Tímida e desconfiada, Diana Moraes, 15 anos, raramente tira os olhos do chão enquanto fala. Sua introspecção, no entanto, desaparece no momento em que ela adentra o ringue de Muay Thai. São seis lutas em campeonatos intermunicipais, nenhuma derrota e três vitórias por nocaute. A adolescente começou a praticar a atividade há apenas oito meses no programa “Atitude Saudável”, parceria da Ambev com o Viva Rio que leva esporte e música à comunidade Costa Barros, Zona Norte do Rio, na tentativa de afastar jovens da violência e do tráfico.
Sediado no Centro Municipal de Saúde (CMS) Sylvio Brauner desde 2011, o projeto possui, além das artes marciais, outras duas frentes de atuação: capoeira e percussão. Também são promovidas rodas de conversa sobre os malefícios do abuso de drogas e álcool. Apesar de revelar promessas como Diana, o programa não almeja formar novos atletas e musicistas, mas transmitir valores de comunhão e integridade através das atividades. “Queremos mudar a mentalidade dos alunos. Ainda que não sigam conosco, já irão diferentes para o mercado de trabalho”, explica Fernando Matas, coordenador da iniciativa, que atende aproximadamente 90 crianças e adolescentes da região.
Fernando é psicólogo de formação, pastor batista e reside em Costa Barros há 25 anos. Nesse período, viu várias gerações se perderem na criminalidade e decidiu que precisava fazer algo para, ao menos, tentar reverter esse quadro. “Acompanhei as pessoas morrendo pelos mesmos problemas. O tempo passa e a realidade não muda”, diz. Sabendo desse desejo, o gerente da unidade de saúde, Reilson Binatto, o convidou para comandar o projeto. “Queria salvar a criançada do crime e o ‘Atitude Saudável’ era a oportunidade que eu buscava”.
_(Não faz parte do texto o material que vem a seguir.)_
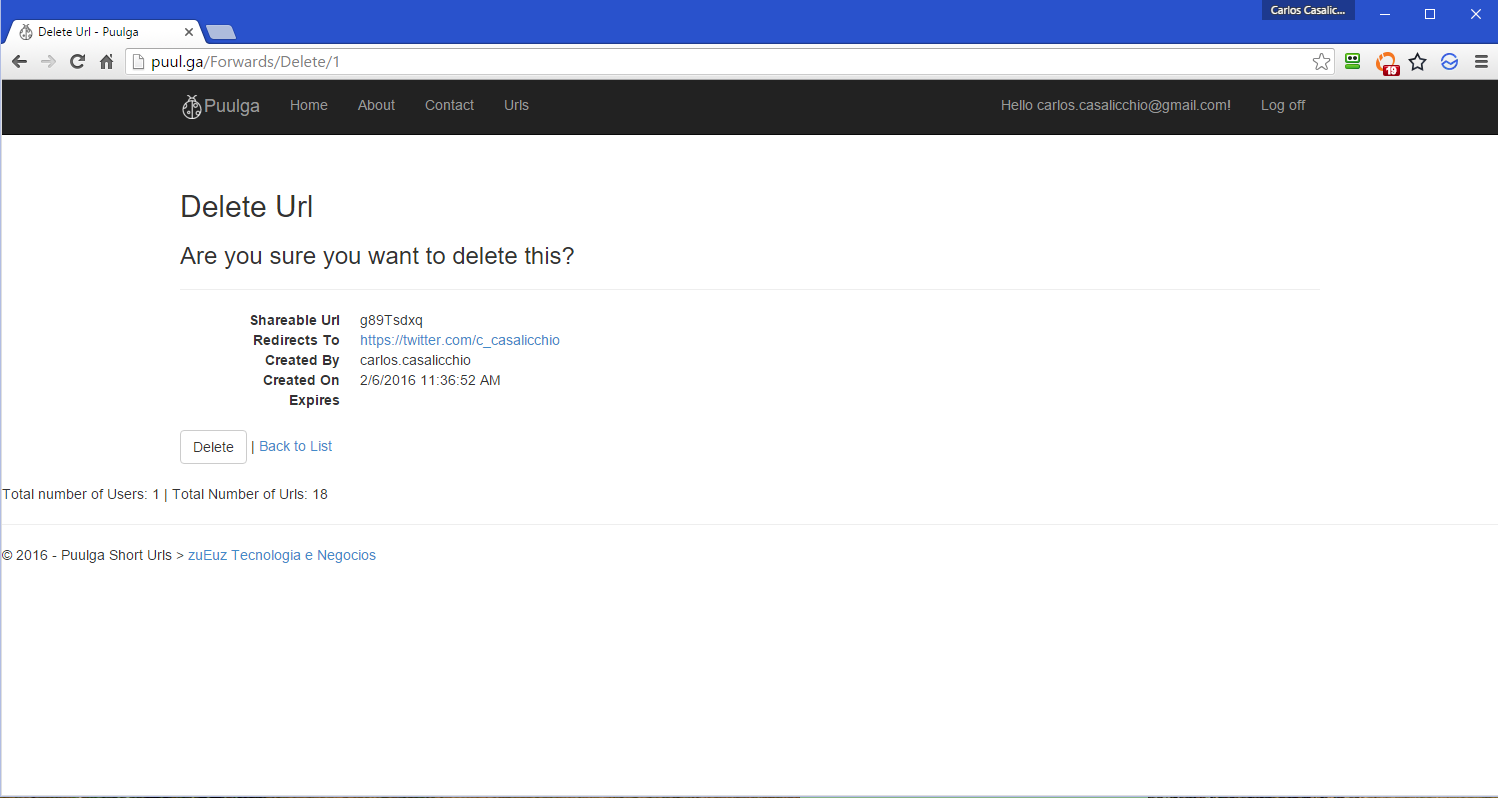Go to the Contact page
The image size is (1498, 798).
coord(449,105)
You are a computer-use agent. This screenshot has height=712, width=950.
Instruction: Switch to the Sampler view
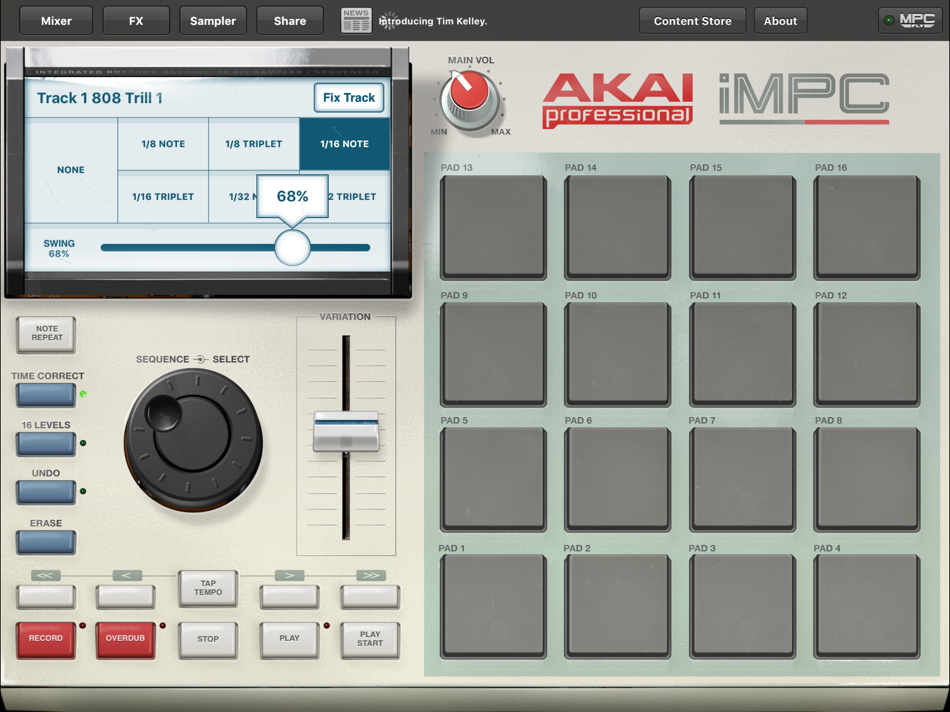tap(212, 20)
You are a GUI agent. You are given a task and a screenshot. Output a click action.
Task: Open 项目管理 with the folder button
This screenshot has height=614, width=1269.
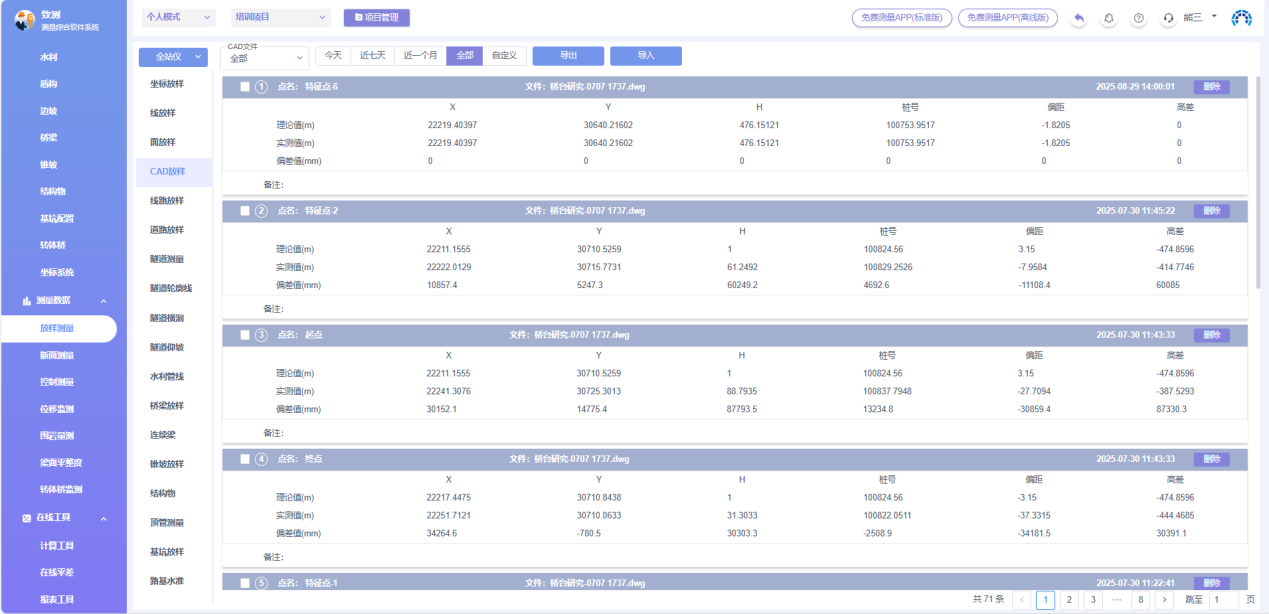tap(376, 18)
Embora conversas sobre os malefícios do álcool e da violência façam parte do programa, o coordenador ressalta que a abordagem não é impositiva. “Não adianta dizer ao jovem – quando ele é maior de idade – para não beber. Mas você pode mostrar que a bebida não faz bem. E que ele pode se divertir, ir a bailes, mas não brigar”, explica.
A filosofia de que a luta deve ser restrita à sala de aula é repetida incessantemente pelo professor de Muay Thai , Francisco D’Branco. Campeão sul-americano na modalidade e criado em Costa Barros, ele afirma que se interessou pelas artes marciais após apanhar numa briga de escola. “Comecei errado, mas ensino o certo. E as crianças gostam, tanto que às vezes vêm fora de seus horários só para assistir aos colegas”, relata.
Por serem da comunidade, os professores acabam se tornando exemplos para seus discípulos. É o caso do instrutor de capoeira e percussionista Antônio Paulo, mais conhecido como Mestre Chaminé. Após envolver-se com “coisas erradas” dos 12 aos 18 anos, ele conta ter sido “salvo” pela capoeira. “Passei a ir a congressos, fazer viagens internacionais. Digo aos alunos que é preciso ter um ideal e lutar por ele”. Antônio, então, aponta para Rafael Coutinho, um de seus pupilos. Quando iniciou as aulas de percussão, o garoto estava afastado da escola havia dois anos. Hoje retomou os estudos e, por já ter atingido a maioridade, acompanha seu mentor em apresentações por toda a cidade. “Imagina se tivéssemos perdido um menino desse tamanho para o crime?”, brinca.
O agente comunitário da unidade, Carlos Eduardo Quirino, considera que uma das maiores dificuldades do programa é a aproximação inicial com os jovens. Em sua avaliação, muitos adotam uma postura defensiva nos primeiros contatos. “Eles acham que vamos dar bronca, lição de moral, quando não é nada disso.”
Para Fernando, falta a participação das famílias no projeto. São poucos os pais que acompanham o desenvolvimento dos filhos. “Queremos traçar um perfil das famílias, mas é difícil trazê-las até aqui. Estamos montando um café da manhã para tentar atraí-las e, a partir daí, estreitar o relacionamento”.